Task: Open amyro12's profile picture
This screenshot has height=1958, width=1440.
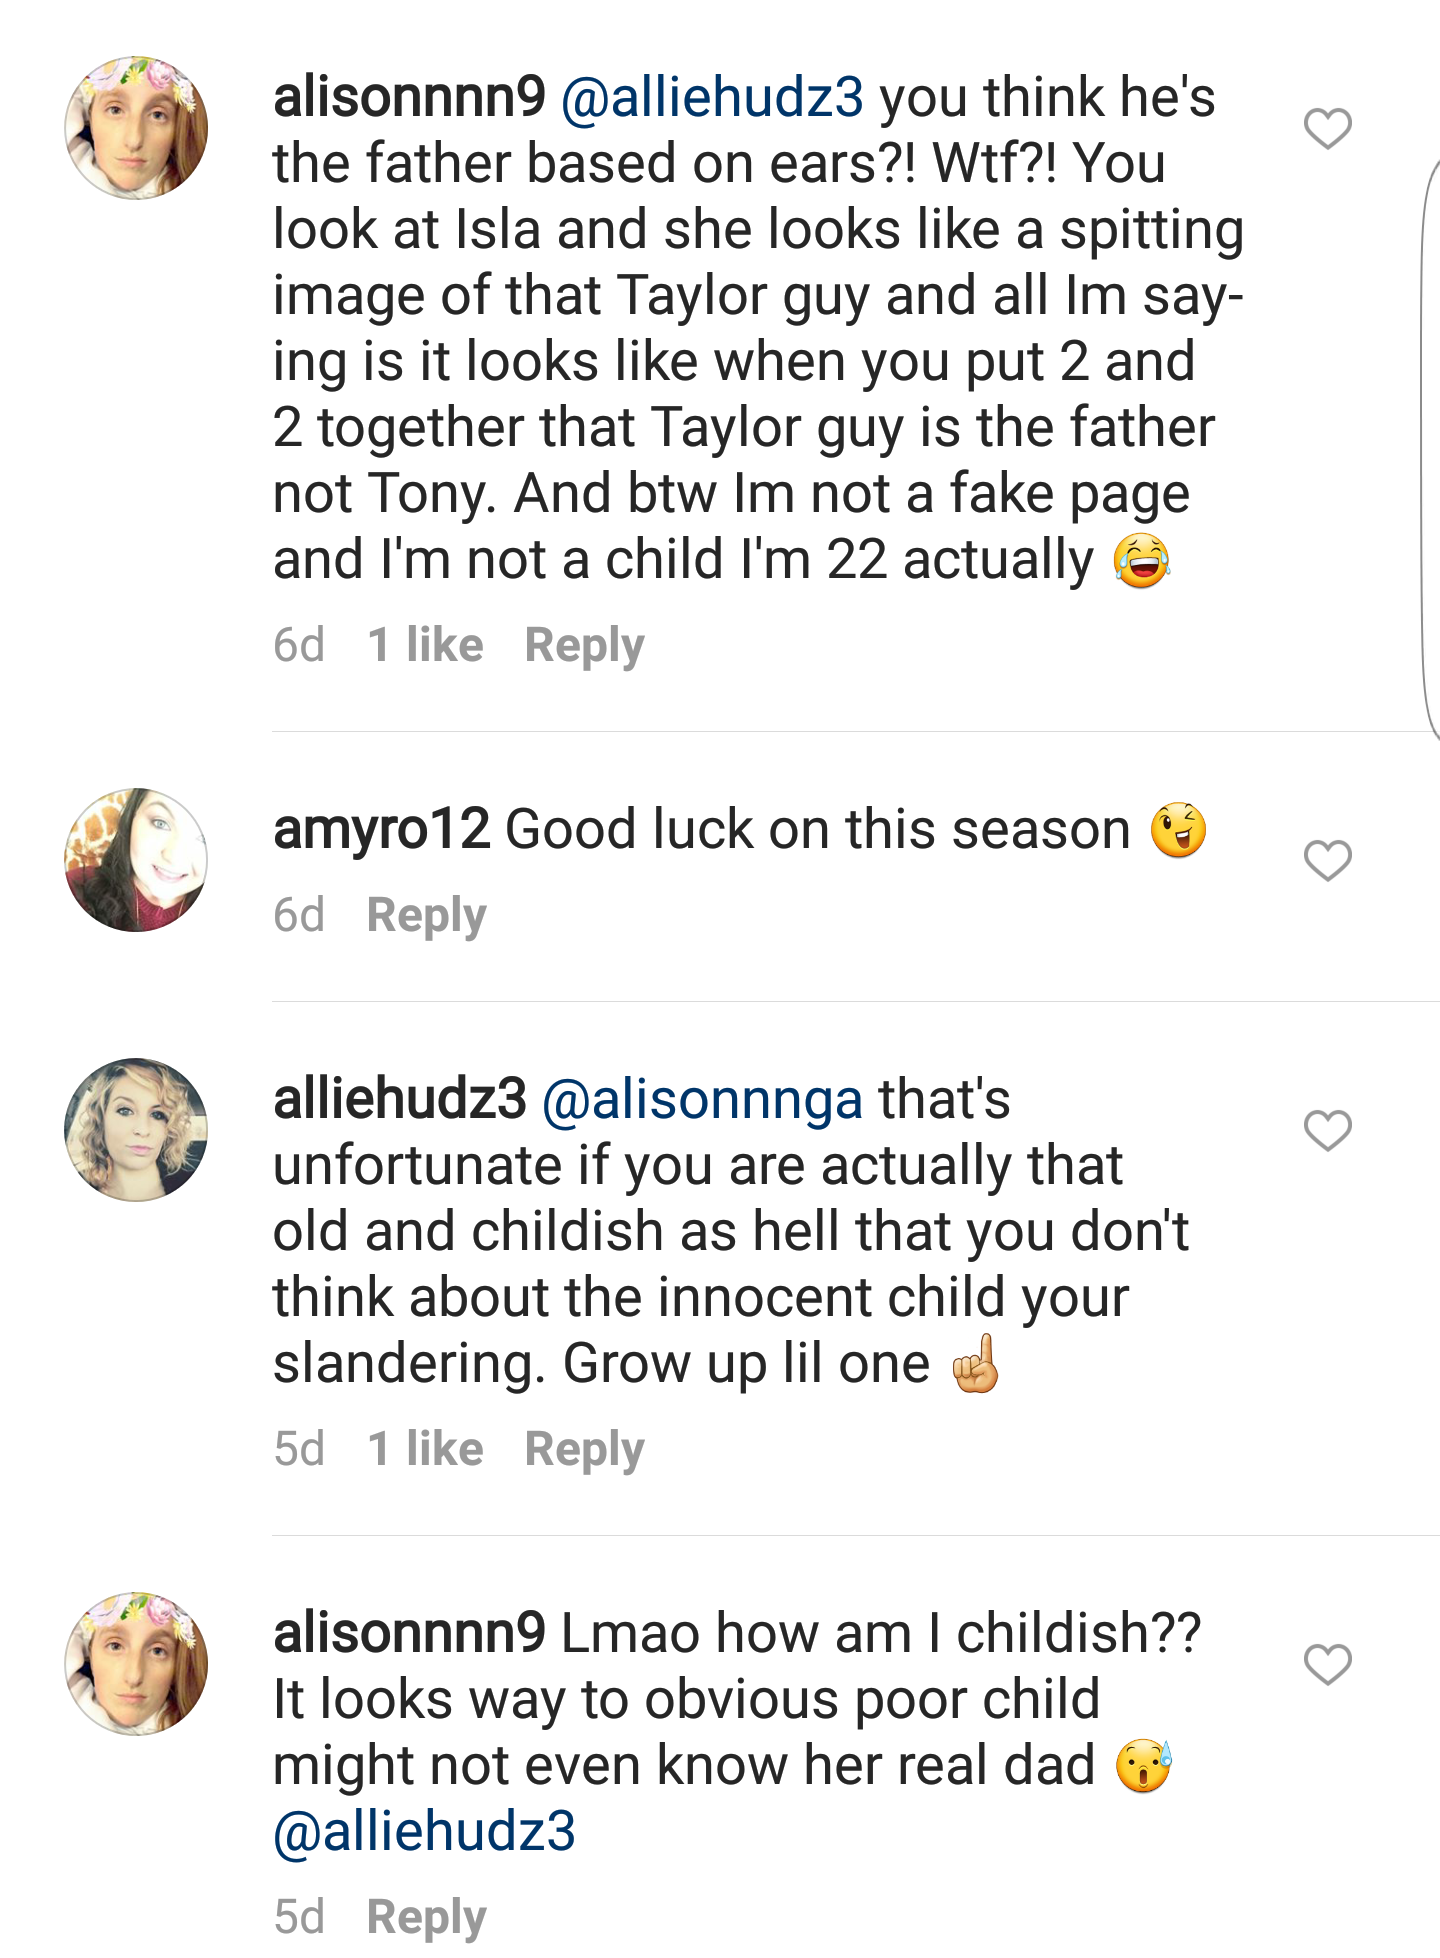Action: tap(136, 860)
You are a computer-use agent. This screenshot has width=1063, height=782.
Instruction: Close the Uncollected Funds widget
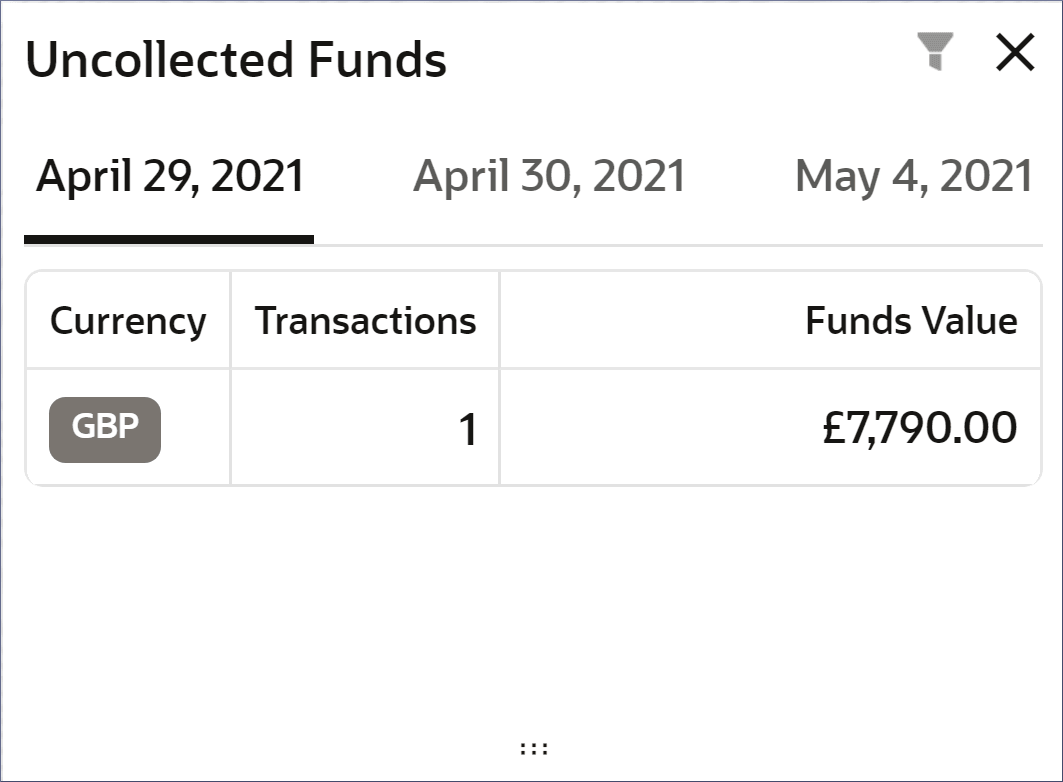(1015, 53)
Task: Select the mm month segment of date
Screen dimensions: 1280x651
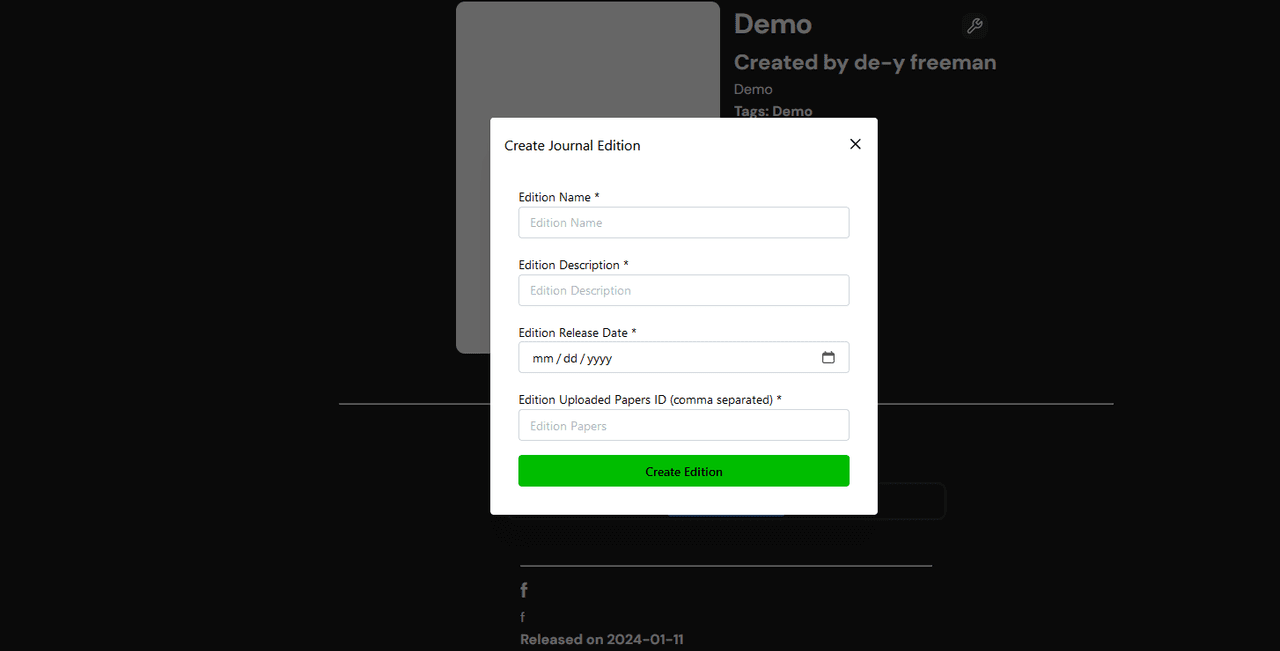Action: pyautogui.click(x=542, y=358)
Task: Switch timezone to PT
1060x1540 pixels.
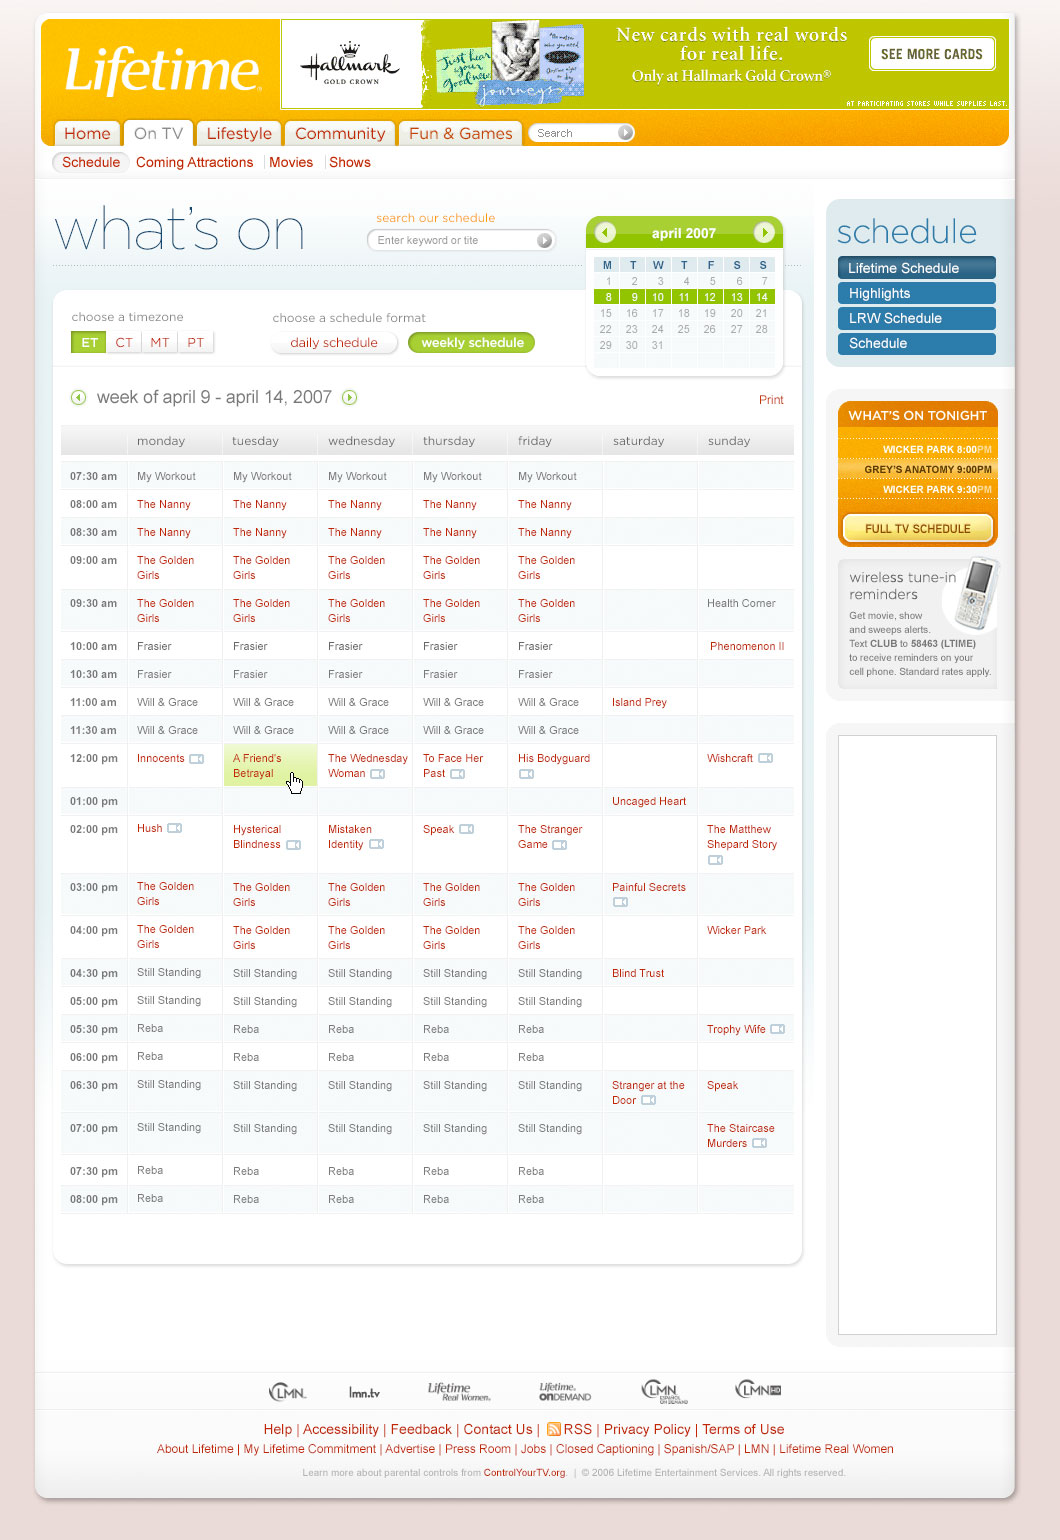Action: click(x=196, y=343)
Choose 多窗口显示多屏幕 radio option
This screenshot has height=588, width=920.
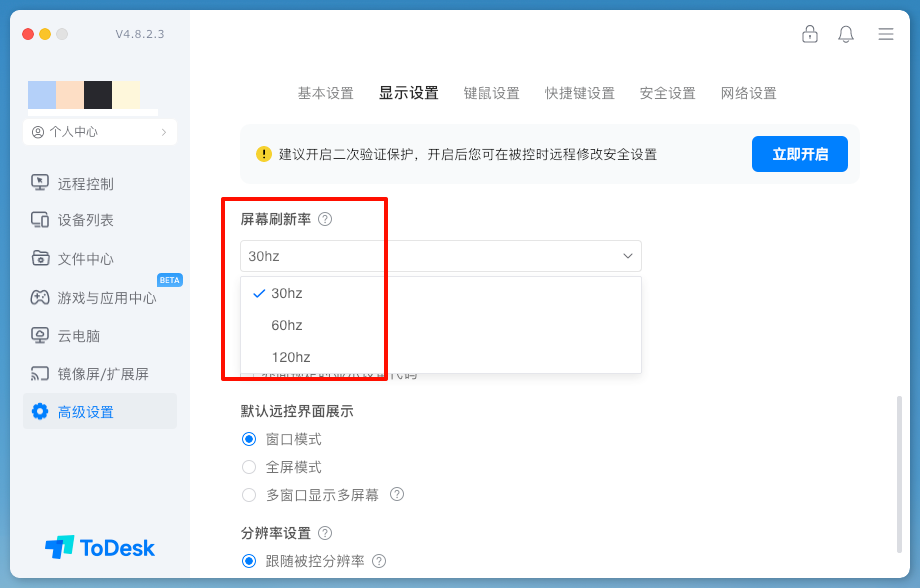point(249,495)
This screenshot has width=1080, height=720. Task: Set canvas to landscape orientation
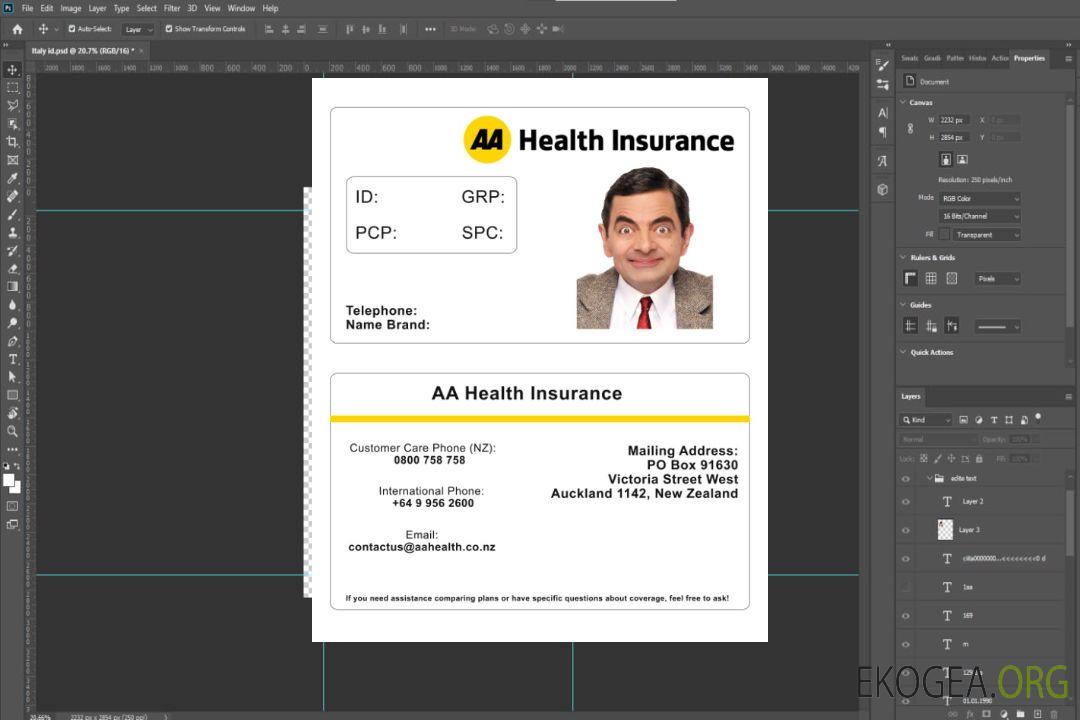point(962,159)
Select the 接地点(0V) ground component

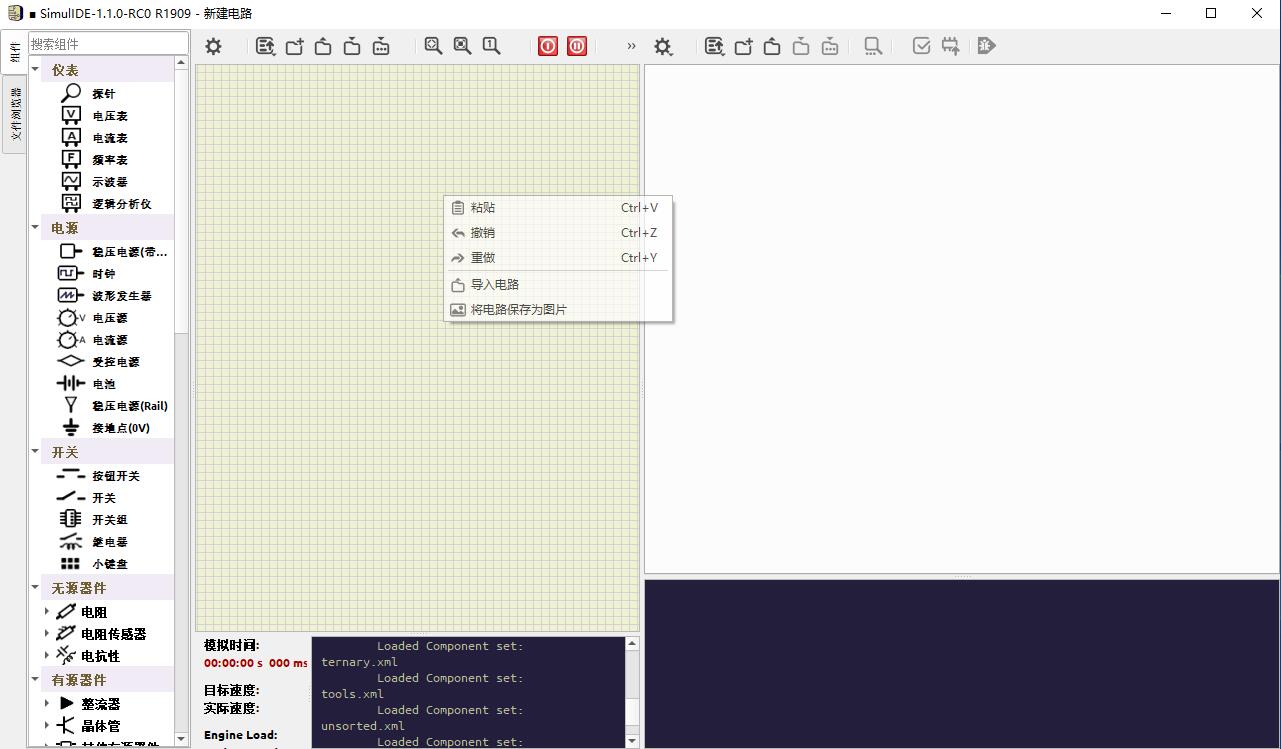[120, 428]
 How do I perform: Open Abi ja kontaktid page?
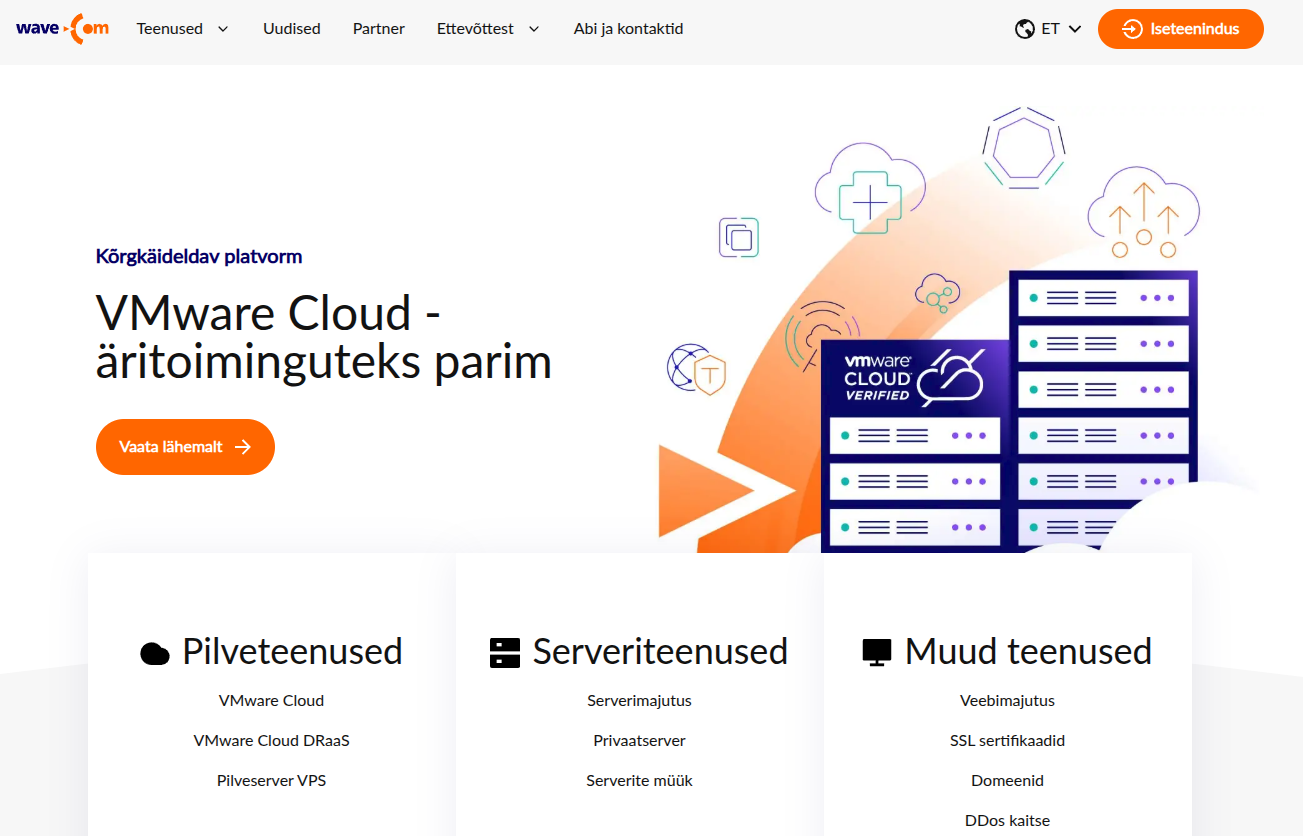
■ ■ ■ ■ ■ ■ ■
■ Task:
Print out all the material word for word but exclude any images.

■ Answer box:
Task: Open amyro12's profile picture
This screenshot has height=1958, width=1440.
Action: tap(136, 860)
You are a computer-use agent. This screenshot has width=1063, height=782.
Instruction: Close the Uncollected Funds widget
(1015, 53)
Task: Select the mm month segment of date
Screen dimensions: 1280x651
Action: pyautogui.click(x=542, y=358)
Task: Switch timezone to PT
1060x1540 pixels.
Action: click(x=196, y=343)
Choose 多窗口显示多屏幕 radio option
This screenshot has height=588, width=920.
point(249,495)
This screenshot has width=1080, height=720. Task: Set canvas to landscape orientation
point(962,159)
Select the 接地点(0V) ground component

[120, 428]
 How do I perform: Open Abi ja kontaktid page?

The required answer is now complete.